Working Paper 115
Between the Lines of Socio-Cultures of Trauma: Republicanism, dissenters and the politics of meta-trauma in the Northern Irish conflict
Department ‘Integration and Conflict’
Year of publication
Number of pages
Working Paper 115
Longstanding political violence often leads to specific socio-cultures of trauma characterised socially by mass traumatisation and culturally by specific ways of representing and handling these traumatic experiences. While there is variation within such socio-cultures, certain ways of processing trauma become more hegemonic than others as powerful political actors back them. This creates context-specific configurations in which locals must find their way through empowered narratives of 'chosen trauma' and enforced silences of 'chosen amnesia'. In this article, based on in-depth life story interviews contextualised by fourteen months of ethnographic fieldwork in 2003–2004, I follow an exemplary informant from Catholic West Belfast, Northern Ireland, through his difficulties in locating himself within his local socio-culture of trauma.
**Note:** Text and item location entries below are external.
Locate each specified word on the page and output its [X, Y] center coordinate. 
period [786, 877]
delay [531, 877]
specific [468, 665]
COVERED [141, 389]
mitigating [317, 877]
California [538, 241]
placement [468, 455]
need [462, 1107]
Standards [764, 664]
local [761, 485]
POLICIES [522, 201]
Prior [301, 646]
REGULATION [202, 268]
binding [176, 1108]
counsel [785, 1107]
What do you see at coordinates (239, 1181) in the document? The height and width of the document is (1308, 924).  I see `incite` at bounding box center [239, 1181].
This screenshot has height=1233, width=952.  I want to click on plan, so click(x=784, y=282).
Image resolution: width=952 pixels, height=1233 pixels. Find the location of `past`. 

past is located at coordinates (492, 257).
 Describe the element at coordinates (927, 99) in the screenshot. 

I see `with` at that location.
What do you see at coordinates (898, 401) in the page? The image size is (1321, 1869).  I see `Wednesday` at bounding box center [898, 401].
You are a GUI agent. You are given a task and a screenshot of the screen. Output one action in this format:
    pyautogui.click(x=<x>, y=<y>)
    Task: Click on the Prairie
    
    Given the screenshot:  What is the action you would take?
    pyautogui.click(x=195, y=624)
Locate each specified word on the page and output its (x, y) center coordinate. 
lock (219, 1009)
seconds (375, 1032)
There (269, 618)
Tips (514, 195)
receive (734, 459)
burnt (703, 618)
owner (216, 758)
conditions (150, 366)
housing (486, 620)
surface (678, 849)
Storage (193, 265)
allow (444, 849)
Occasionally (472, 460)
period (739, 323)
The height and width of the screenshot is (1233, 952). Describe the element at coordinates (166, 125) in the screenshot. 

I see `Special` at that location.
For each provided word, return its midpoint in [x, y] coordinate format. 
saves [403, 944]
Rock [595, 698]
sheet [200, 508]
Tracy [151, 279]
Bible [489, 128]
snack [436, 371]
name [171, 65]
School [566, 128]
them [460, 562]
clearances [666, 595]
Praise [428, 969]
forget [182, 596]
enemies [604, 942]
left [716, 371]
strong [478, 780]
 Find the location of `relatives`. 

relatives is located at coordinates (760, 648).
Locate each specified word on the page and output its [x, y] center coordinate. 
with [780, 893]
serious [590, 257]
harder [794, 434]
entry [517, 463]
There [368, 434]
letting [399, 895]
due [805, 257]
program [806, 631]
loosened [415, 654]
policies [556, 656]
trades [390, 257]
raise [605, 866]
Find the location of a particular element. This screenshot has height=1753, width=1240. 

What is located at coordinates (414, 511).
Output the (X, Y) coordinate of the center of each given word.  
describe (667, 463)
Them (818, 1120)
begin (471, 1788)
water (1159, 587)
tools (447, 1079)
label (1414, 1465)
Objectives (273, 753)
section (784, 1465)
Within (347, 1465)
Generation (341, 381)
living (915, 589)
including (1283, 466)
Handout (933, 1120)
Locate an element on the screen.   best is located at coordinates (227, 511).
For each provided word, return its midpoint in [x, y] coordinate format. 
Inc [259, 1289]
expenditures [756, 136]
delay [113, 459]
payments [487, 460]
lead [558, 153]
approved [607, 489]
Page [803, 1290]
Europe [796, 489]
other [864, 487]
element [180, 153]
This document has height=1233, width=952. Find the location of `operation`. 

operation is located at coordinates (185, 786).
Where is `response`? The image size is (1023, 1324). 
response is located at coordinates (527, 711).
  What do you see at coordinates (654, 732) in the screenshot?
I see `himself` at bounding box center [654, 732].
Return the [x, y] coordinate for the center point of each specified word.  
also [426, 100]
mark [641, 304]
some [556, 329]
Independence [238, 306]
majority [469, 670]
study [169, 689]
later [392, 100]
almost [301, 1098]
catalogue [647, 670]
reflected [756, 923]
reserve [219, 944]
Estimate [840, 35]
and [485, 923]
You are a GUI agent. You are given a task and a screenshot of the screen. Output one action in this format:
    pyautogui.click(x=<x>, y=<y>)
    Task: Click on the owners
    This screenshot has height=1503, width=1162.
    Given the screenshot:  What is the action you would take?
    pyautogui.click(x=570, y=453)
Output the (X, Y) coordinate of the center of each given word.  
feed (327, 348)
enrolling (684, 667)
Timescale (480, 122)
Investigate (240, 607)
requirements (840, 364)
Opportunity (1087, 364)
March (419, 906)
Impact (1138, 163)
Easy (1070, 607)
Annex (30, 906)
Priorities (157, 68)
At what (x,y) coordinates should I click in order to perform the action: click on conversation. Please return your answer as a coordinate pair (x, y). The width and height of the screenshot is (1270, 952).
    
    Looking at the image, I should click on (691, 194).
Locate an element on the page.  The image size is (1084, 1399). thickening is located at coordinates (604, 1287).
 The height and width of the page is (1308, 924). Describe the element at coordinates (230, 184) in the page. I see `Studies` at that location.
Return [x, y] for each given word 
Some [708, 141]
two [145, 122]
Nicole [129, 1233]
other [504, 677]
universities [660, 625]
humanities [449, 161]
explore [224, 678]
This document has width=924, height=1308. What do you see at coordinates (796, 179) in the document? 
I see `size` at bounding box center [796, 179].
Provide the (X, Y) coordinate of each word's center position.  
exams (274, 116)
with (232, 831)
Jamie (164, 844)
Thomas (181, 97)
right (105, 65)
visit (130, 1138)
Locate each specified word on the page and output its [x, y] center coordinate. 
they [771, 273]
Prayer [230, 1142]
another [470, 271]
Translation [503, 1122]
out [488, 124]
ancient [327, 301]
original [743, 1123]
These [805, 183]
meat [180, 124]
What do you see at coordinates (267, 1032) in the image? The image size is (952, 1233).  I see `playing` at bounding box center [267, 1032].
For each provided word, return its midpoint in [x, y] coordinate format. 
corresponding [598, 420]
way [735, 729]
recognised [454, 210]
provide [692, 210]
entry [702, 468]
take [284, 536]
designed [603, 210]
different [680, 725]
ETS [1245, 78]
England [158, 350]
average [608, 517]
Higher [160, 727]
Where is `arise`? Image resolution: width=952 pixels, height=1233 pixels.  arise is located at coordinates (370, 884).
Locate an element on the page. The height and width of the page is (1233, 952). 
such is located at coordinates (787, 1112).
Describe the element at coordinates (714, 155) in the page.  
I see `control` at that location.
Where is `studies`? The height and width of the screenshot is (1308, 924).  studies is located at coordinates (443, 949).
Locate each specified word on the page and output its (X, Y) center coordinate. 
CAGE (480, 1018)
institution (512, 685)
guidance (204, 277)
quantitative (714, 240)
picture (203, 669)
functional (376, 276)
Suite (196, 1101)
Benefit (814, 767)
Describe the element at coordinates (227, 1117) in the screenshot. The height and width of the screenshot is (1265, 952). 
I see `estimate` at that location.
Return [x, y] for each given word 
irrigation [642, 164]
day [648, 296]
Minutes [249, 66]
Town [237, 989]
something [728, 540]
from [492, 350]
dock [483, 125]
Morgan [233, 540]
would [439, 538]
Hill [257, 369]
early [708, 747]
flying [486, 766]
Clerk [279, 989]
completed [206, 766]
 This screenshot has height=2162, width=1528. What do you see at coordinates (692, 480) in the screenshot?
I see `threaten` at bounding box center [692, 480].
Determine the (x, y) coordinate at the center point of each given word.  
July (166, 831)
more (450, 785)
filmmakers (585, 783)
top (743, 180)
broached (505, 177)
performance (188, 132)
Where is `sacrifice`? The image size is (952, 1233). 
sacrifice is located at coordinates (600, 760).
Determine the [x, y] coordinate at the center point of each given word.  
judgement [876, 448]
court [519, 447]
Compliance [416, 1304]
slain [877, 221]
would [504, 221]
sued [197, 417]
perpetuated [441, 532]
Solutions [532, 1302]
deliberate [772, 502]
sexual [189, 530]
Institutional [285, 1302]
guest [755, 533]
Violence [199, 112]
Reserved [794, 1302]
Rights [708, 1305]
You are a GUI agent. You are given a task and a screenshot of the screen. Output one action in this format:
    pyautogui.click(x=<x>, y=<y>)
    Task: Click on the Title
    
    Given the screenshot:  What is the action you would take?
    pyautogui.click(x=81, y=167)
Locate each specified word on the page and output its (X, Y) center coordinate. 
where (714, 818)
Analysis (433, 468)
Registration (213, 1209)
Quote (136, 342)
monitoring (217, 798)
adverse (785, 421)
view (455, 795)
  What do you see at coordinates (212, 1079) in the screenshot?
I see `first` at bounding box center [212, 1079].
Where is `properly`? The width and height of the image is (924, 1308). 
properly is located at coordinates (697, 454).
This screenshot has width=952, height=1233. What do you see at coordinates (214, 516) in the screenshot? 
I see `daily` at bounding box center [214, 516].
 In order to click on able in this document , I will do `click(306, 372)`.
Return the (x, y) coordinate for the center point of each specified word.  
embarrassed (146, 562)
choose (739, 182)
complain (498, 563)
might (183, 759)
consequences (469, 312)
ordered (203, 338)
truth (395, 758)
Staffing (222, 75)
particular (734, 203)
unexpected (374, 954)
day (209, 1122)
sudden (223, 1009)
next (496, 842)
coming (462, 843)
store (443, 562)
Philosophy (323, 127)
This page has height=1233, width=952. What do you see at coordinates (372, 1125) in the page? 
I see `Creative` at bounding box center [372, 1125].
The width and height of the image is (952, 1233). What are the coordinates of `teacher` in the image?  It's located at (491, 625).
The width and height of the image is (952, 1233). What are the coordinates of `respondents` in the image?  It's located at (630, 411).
Characterising the ambivalence and problems he experienced when identifying himself as 'Irish', I suggest that these difficulties should be interpreted as resulting from his position 'between the lines': his ways of handling traumatic experiences did not square up with the hegemonic Republican trauma narrative but rather read 'between the lines' by filling in the blanks in Republican representations. Thereby de facto establishing a counter-narrative, this individual also positioned himself 'between the (front-)lines' of power, producing local encounters that were characterised, at best, by incomprehension and, at worst, by threatening silence and repudiation. The article concludes that this 'meta-trauma' – that is the traumatic experience of repeatedly failing to socio-culturally integrate one's own traumatic experiences – needs to be conceptualised and thereby processed against the politicised background of such socio-cultures of trauma rather than misinterpreted as an individualised failure to cope with a personal experience of suffering.